Senstar Technologies meldete im zweiten Quartal 2026 wieder einen Gewinn, den das Unternehmen mit 351.000 US-Dollar oder 0,02 US-Dollar je Aktie erzielte, verglichen mit 1,2 Millionen US-Dollar im gleichen Zeitraum des Vorjahres. Der Umsatz stieg um 8% auf 10,4 Millionen US-Dollar von 9,7 Millionen US-Dollar und wurde durch eine fast doppelt so hohe Umsatzentwicklung bei LiDAR-Systemen angetrieben, die nun 20% des globalen Umsatzes ausmachen.

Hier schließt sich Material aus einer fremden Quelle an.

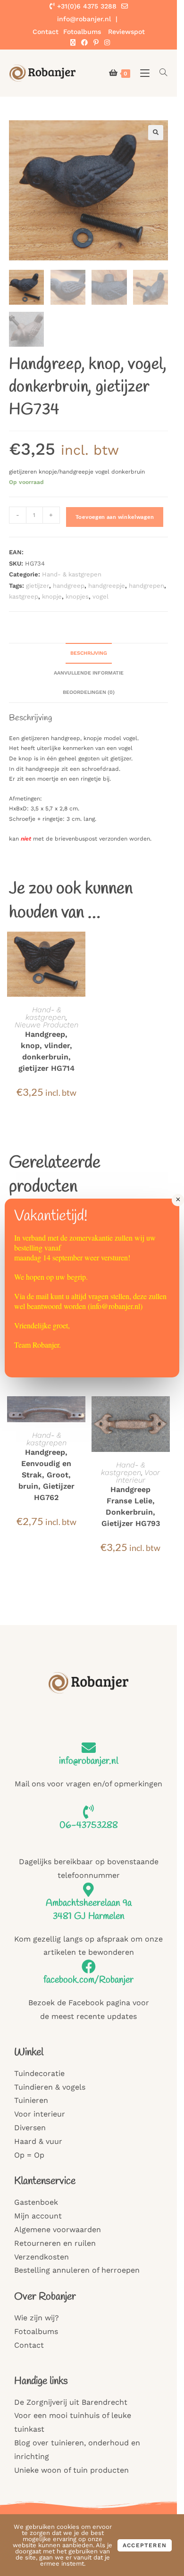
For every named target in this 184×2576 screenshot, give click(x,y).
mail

Der EBITDA belief sich auf 551.000 USD, was einen Rückgang gegenüber 1,1 Millionen USD im 2. Quartal 2025 darstellt, aber eine Verbesserung gegenüber den negativen 403.000 USD im ersten Quartal bedeutet. Die Brutto-Marge wurde auf 64,2% gesenkt von 66,1% im vergangenen Jahr, während die operativen Kosten um 18% auf 6,4 Millionen USD gestiegen sind, einschliesslich 1,2 Millionen USD an Integrationskosten im Zusammenhang mit dem im Februar 2026 erfolgten Erwerb von Blickfeld gegen 10,4 Millionen Euro Bargeld.
Die geografischen Leistungen zeigten deutliche Abweichungen. Der Umsatz in Asien-Pazifik stieg um 93 % gegenüber dem Vorjahr und belief sich auf 19 % des Gesamtumsatzes, angetrieben von Versorgungsunternehmen, Datenzentren und Flughäfen in Südasien und Japan. Europa, Naher Osten und Afrika wuchsen um 14 % auf 37 % des Umsatzes, während Nordamerika um 12 % auf 43 % sank, was auf die schwache Entwicklung in Korrektionsprojekten im Vereinigten Staaten zurückzuführen ist, die mit dem Ausschluss der Bundesbehörden Ende 2025 zusammenhängen. Kanada erholte sich mit einem Wachstum von 19 %.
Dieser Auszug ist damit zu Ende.